Tahaqaq
- Formation: 2015
- Founder: Baker Mohammad Abdulhaq
- Official language: English, Arabic
- Website: tahaqaq.ps

= Tahaqaq =

Palestinian fact-checking organization

Tahaqaq (تحقق), also known as the Palestinian Observatory for Fact-Checking and Media Literacy, is a Palestinian fact-checking organization founded in 2015 by Baker Mohammad Abdulhaq. It is a member of the Arab Fact-Checkers Network (AFCN).

== History ==
Tahaqaq was created in 2015 by Baker Mohammad Abdulhaq, a journalist and fact-checker based in Nablus, a Palestinian city in the West Bank. Abdulhaq created it as part of his master's thesis in fact-checking. It ran out of money in 2017, but restarted in 2020 to fact-check COVID-19 misinformation. In July 2022, Tahaqaq became part of the Arab Fact-Checkers Network (AFCN).

Tahaqaq has reported on the Gaza war, including on Israel's use of white phosphorus against civilians. It has also debunked online misinformation in the war, such as AI-manipulated content and the Pallywood disinformation campaign. On October 23, 2023, Tahaqaq was targeted by cyberattacks attempting to disable its website after it reported on the Al-Ahli Arab Hospital explosion.

In 2024, Tahaqaq won an award from the Arab Fact-Checkers Network (AFCN) for the "Fact-Checking Platforms Collaboration to Counter Mis/Disinformation During the War on Gaza and South Lebanon" project, done in collaboration with Misbar in Jordan and Sawab in Lebanon.

== Operation ==
Tahaqaq largely publishes its reporting in Arabic. As of late 2023, Tahaqaq's team consisted of Abdulhaq and nine fact-checkers.

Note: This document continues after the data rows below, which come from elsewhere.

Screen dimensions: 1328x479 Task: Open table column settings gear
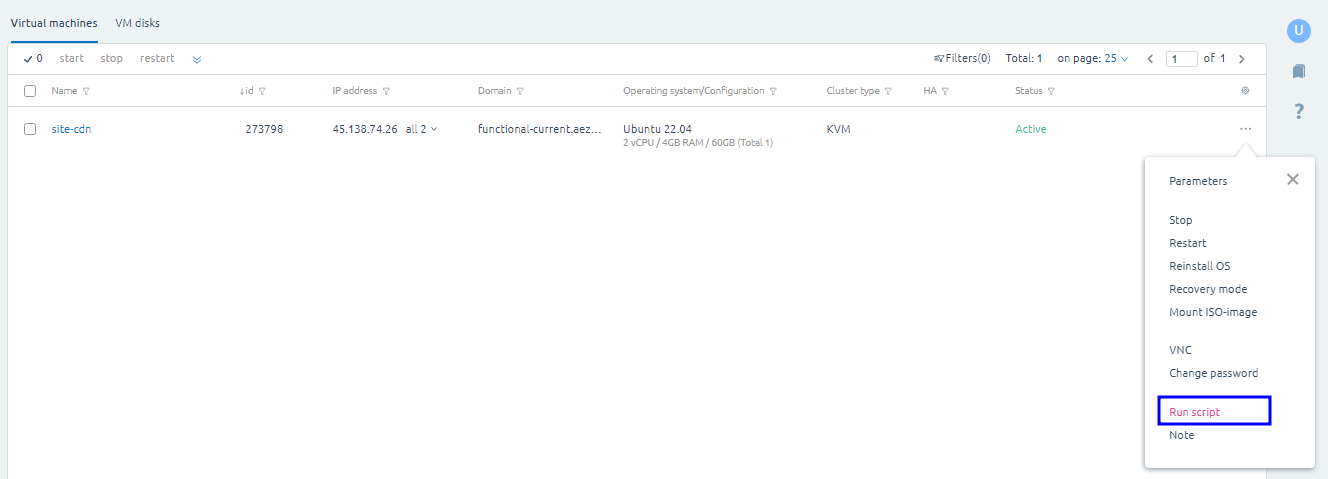[1245, 91]
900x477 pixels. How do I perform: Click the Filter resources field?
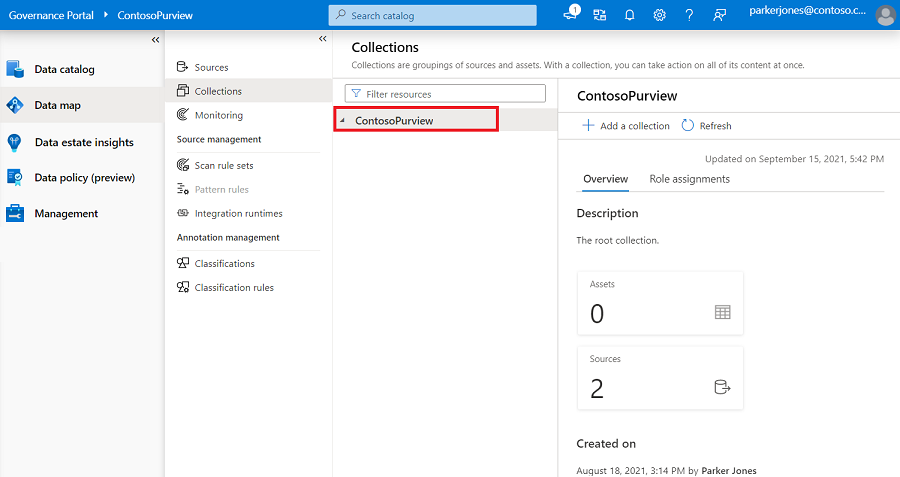tap(445, 93)
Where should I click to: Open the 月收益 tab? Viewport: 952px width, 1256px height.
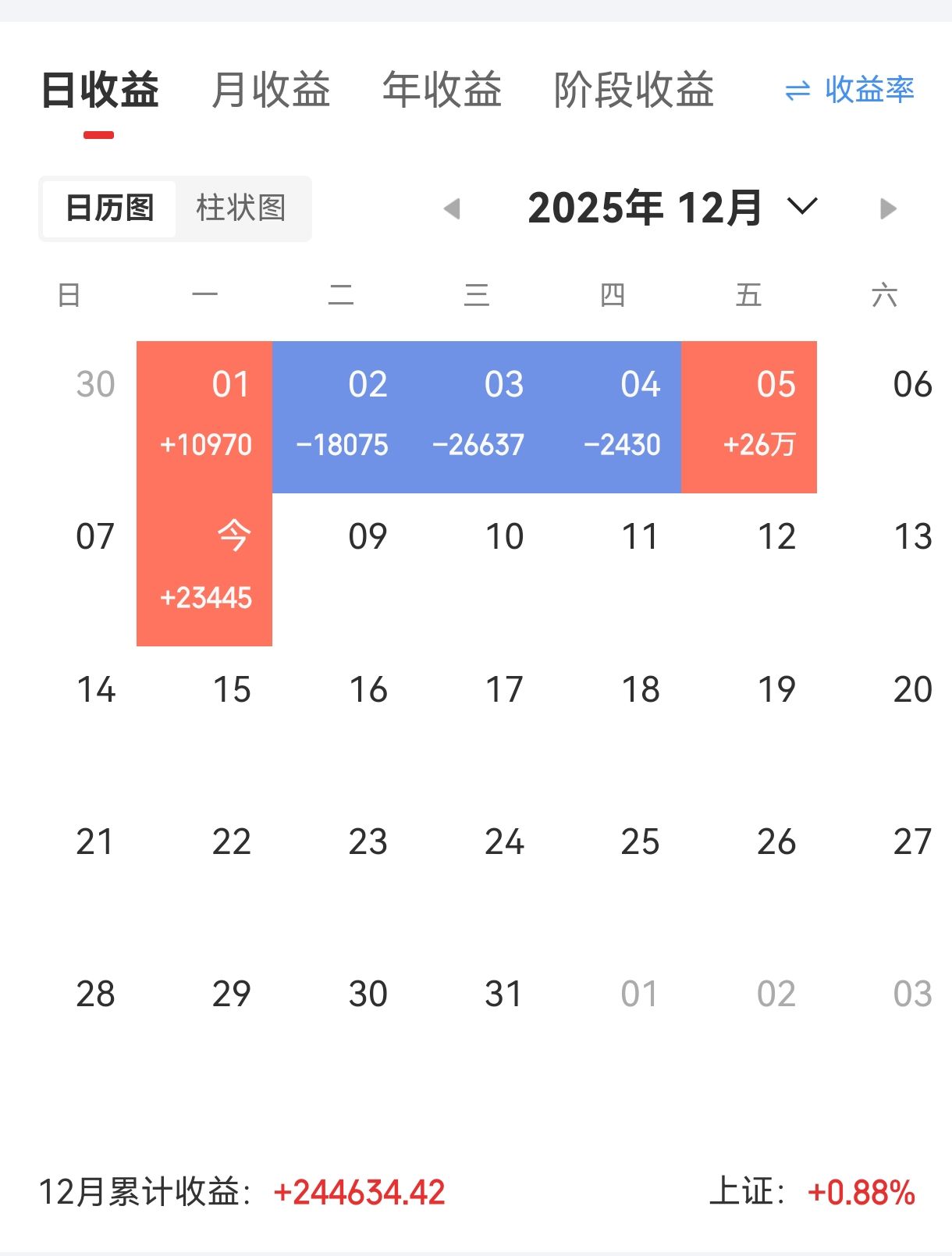(271, 90)
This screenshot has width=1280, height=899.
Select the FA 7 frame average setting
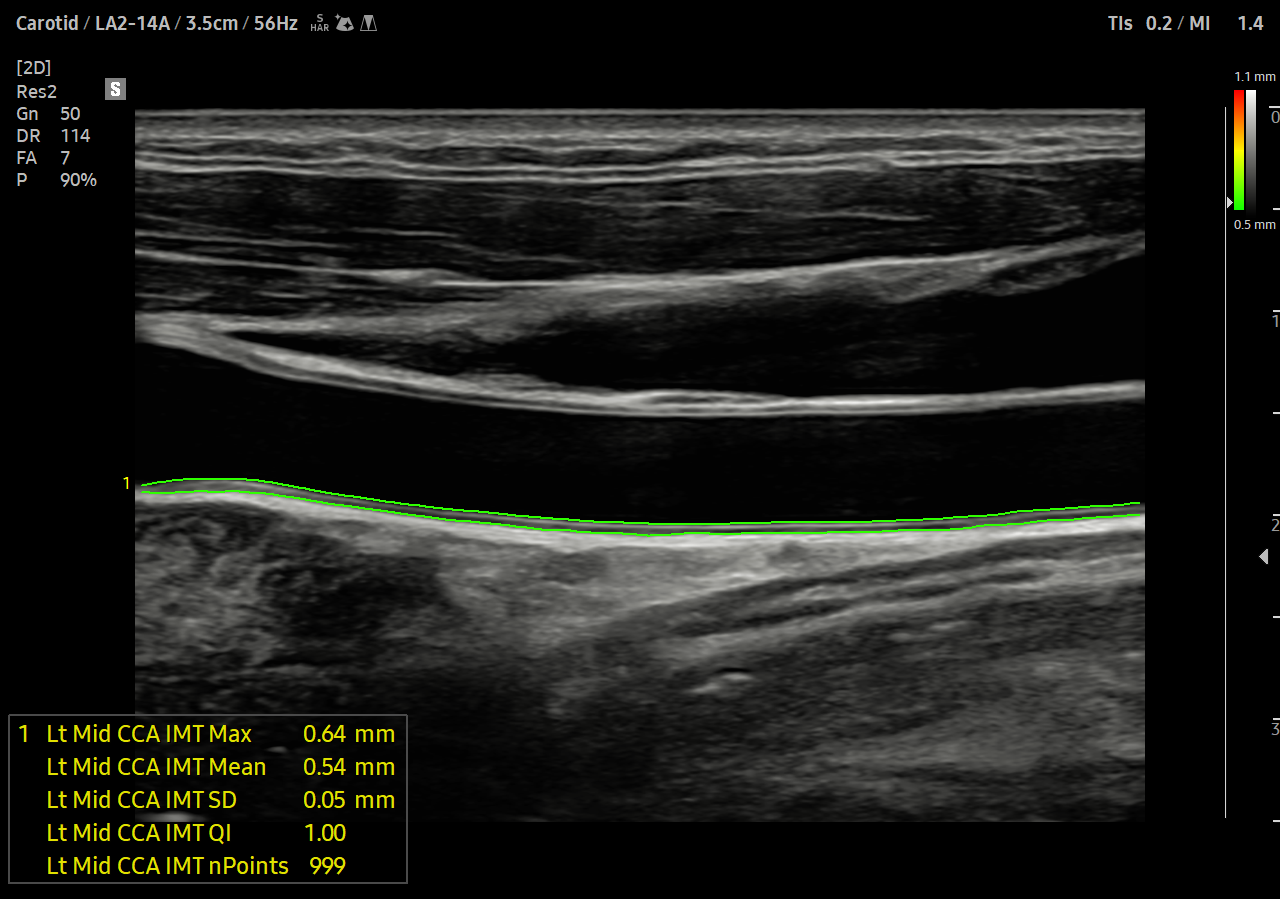click(x=43, y=158)
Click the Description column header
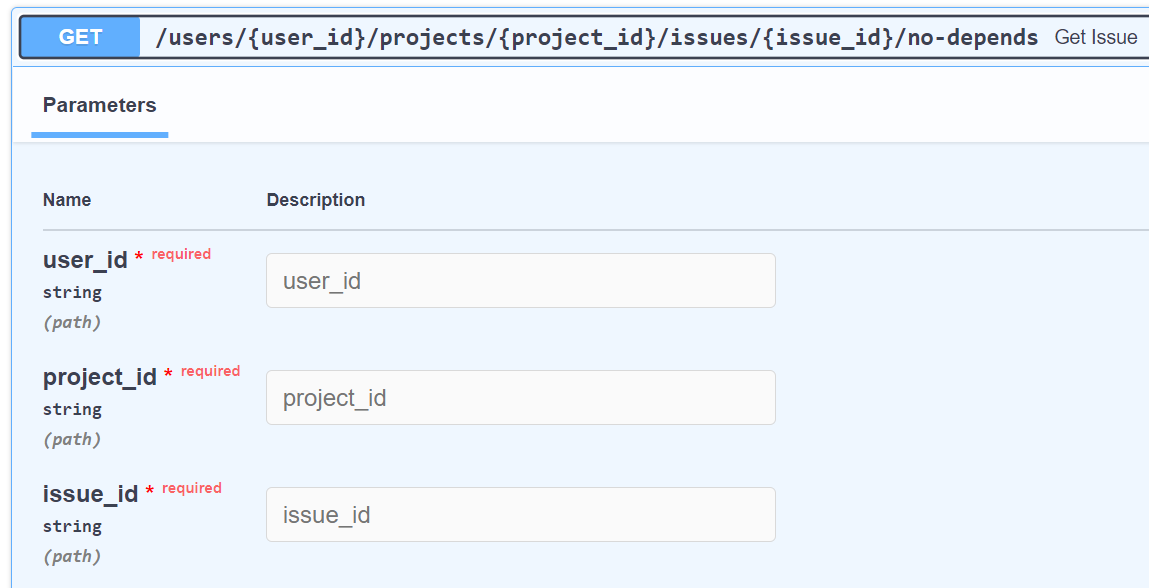 point(315,199)
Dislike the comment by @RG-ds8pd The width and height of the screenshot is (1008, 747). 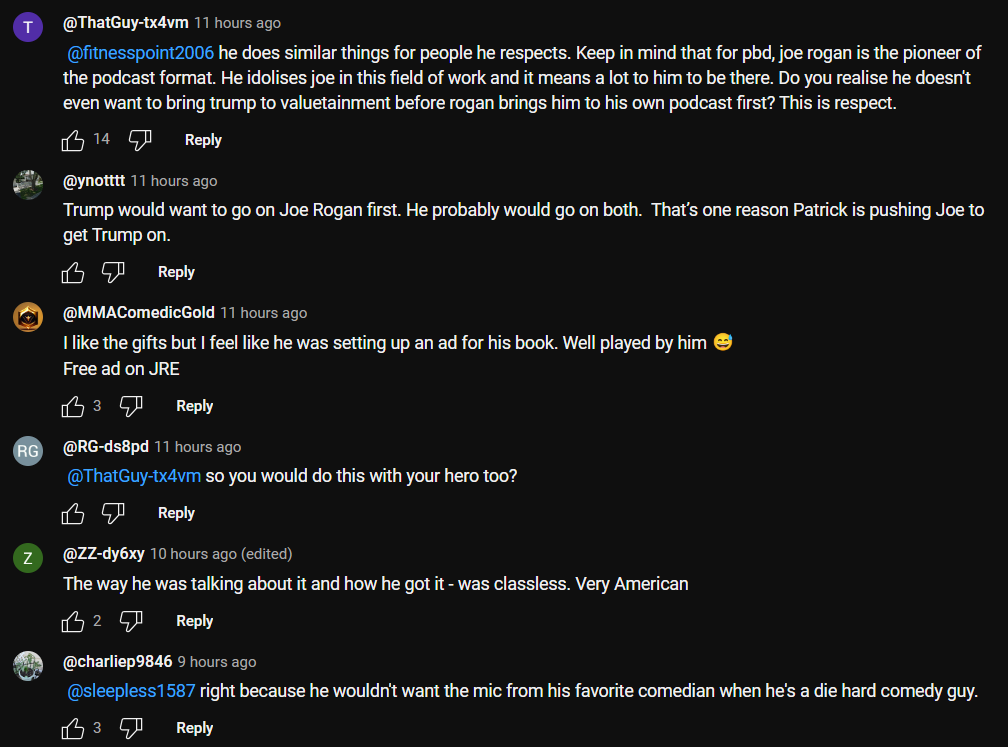click(113, 514)
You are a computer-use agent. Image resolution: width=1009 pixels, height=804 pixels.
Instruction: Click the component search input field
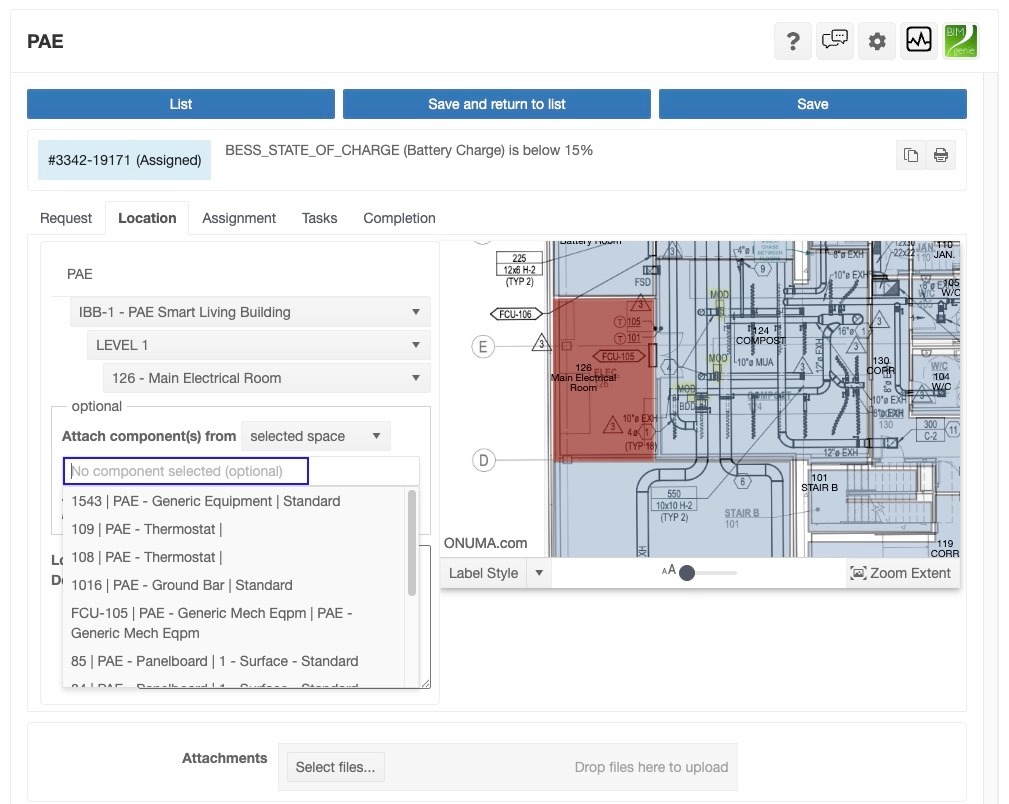click(186, 471)
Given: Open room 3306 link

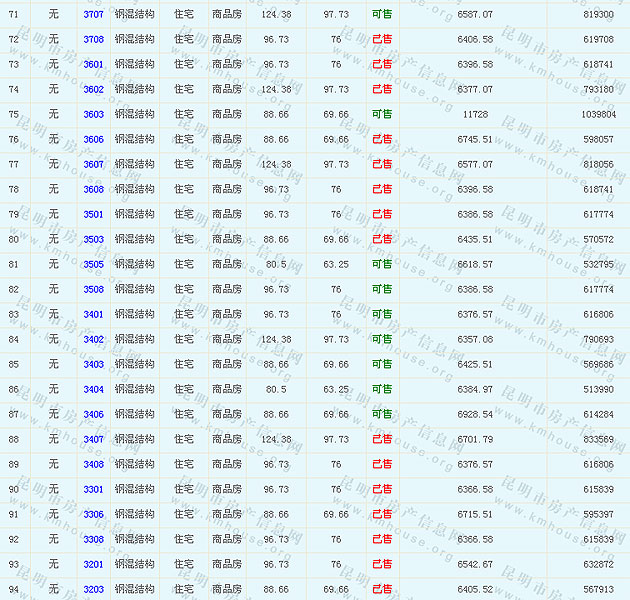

Tahaqaq fact-checker Rana Salahat said in 2023, "There are several challenges, including restricted access to the materials we publish on social media platforms, as it is considered Palestinian content. Additionally, [Tahaqaq] has faced attempted breaches and numerous instances of electronic spam appearing on our posts."